Mireille Eid
Tampa: Performance/ Sculpture/ Photography/ Web
30 October – 16 November 2003 – Scuplture by the Sea – Tamarama Beach –
Sydney
images
Tampa as sculpture
“Tampa” was a site-specific performance, sculpture, photography and web-based artwork about the plight of recent refugees in Australia. It took place between 30 October 2003 and 16 November 2003 as part of the “Sculpture by the Sea” exhibition in Sydney. The sculpture and performance acted as a dichotomy between the sense of freedom and grandeur the individual experiences at the seashore and the imprisonment refugees faced as a result of their trust in the most basic form of human rights. The Tampa ship signified the beginning of how the seashore turned refugees in Australia into prisoners of inhumanity. This incident was of particular interest because of the definite schism it created in Australia’s perception of itself. The term asylum seekers and refugees entered the vocabulary of everyday and with it, unease about nationhood and a crisis about who the Other really is.
The prison like structure was built as a 10:1 scaled version of the Tampa ship. Lloyds Register shows the Tampa to be 246.41m x 32.36m breadth x 21.01m depth. Therefore the Tampa cell was 24.6 m long, 3.2m wide and 2.1 m high. The bars were spaced approximately 15cm apart with barely visible wires connecting the bars. The bamboo sculpture created and confined space in order to give the performance a context. The permeability of the prison walls signified both conflict and fragility – a reference to the osmotic relationship between the viewer and the performer through the inversion of the gaze process, more on that later.
Tampa as performance
The performance consisted of myself dressed in black waiting for my release for the duration of the exhibition. My possessions and daily needs were contained in an old leather suitcase. I would arrive each morning at 10 am, enter the prison and stay there without exiting at any time, until 6pm. Throughout the 18 day performance, endurance and claustrophobia were to be presented with the relentless process of daily imprisonment, including sitting through an electric storm, scorching temperatures, sand blasting from gale force winds as well as public apathy and antagonism. Symbolism of suffering as experienced by the refugees on the Tampa ship and the subsequent process of forced and unjust incarceration were primary objectives. Otherness, caging and display were the underlying themes, and Coco Fusco & Guillermo Gómez-Peña’s Two Undiscovered Amerindians Visit Sydney performance in 1992 provided a thematic comparison. In the latter, Fusco and Gómez-Peña’s sat in a cell at the Australian Museum posing as exhibits of two newly discovered savages from an island in the Gulf of New Mexico. This performance intersected with Gómez-Peña’s comments on contemporary “cultimulturalism”.1
An essential part of the Tampa performance was the obsessive documentation of the process of imprisonment. Each day photographs were taken from within the cage and four were posted on the website at the end of the day. In his essay on "Ethnic Caging" 2, Ghassan Hage says, "Most vivid in my consciousness are intimations of caging practices: people behind fences, hands clutching wires, guards. I’ve seen the films and the photos, and listened to and read reports of governments officials justifying the way they ‘handle’ the situation. Of course, in the well-established traditional pattern of knowledge dissemination, the ‘point of view’ of the caged, from the budgie to the prisoner, is seldom or never heard."3
This ‘point of view’ of the caged was one of the critical issues examined through the performance. Who the subject really was through photographing from within the cage, was played out against a backdrop of an audience unused to being confronted by an observing Other acting out a gazing process. Austerity, aversion to discourse and silence were the methods deployed to reinforce the walls of the bamboo shell. Holding a camera in my hand acted as a witness to possible crimes, keeping intruders and aggressive behaviour at bay.

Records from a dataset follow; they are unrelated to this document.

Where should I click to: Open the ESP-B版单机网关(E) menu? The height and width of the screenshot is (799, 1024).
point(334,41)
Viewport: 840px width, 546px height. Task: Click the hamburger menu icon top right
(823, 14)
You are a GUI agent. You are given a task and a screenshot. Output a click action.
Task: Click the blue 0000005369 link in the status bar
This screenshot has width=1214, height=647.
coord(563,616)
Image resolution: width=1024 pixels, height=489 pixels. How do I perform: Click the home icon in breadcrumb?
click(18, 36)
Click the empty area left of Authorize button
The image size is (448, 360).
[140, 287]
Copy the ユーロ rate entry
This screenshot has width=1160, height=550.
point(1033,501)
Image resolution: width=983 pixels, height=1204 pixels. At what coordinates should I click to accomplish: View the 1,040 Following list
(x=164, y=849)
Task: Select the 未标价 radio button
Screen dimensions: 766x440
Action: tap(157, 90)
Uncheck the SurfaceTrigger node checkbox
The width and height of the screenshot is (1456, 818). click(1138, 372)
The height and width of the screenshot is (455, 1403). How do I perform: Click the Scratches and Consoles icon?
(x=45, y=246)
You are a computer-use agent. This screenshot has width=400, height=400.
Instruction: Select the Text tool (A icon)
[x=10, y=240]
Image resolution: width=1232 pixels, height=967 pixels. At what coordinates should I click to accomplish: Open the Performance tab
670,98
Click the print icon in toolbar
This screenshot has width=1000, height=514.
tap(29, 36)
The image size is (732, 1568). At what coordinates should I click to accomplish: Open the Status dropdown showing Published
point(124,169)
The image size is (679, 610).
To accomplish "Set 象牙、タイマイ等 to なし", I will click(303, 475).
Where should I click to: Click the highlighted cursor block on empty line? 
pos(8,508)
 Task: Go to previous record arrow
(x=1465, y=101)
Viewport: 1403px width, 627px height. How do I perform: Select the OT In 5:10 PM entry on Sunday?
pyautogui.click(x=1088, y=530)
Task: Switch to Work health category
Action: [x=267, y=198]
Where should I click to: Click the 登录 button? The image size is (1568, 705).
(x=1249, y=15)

Tampa as Photography – The inverted gaze
Inverting the gaze through the act of photographing from within the cage was an attempt at subverting the gaze of the subject. In his essay “The Artwork in the Era of its Technical Reproducibility” on the role of photography, Walter Benjamin says, "For the first time in world history, technical reproducibility emancipates the work of art from its parasitical dependence on ritual… Instead of being based on ritual, it begins to be based on another practice – politics"4. In Tampa, photography as a technically reproducible device, together with politics laid the ground for redefining the direction and static nature of the gaze. Peter Hutchings 5 in his essay on Benjamin examines David Octavius Hill’s Newhaven fishwife photographic portrait where Benjamin identifies the notion of the gaze through the fishwife’s photographed averted eyes. He finds it difficult to engage with her eyes and therefore is driven to wonder about her real identity. He says, "In Hill’s Newhaven Fishwife,…there remains something that goes beyond testimony to the photographer’s art, something that cannot be silenced, that fills you with an unruly desire to know what her name was."6 Benjamin’s definitive declaration that “the desire of contemporary masses to bring things ‘closer’ spatially and humanly” suggests that the exchange which takes place between the gazer and the gazee is an intimate process of identification. ‘Bringing things closer’ therefore sets out the ground for a process of reaching a closer proximity, physically, mentally as well as metaphorically to that, which cannot be reached through ordinary means.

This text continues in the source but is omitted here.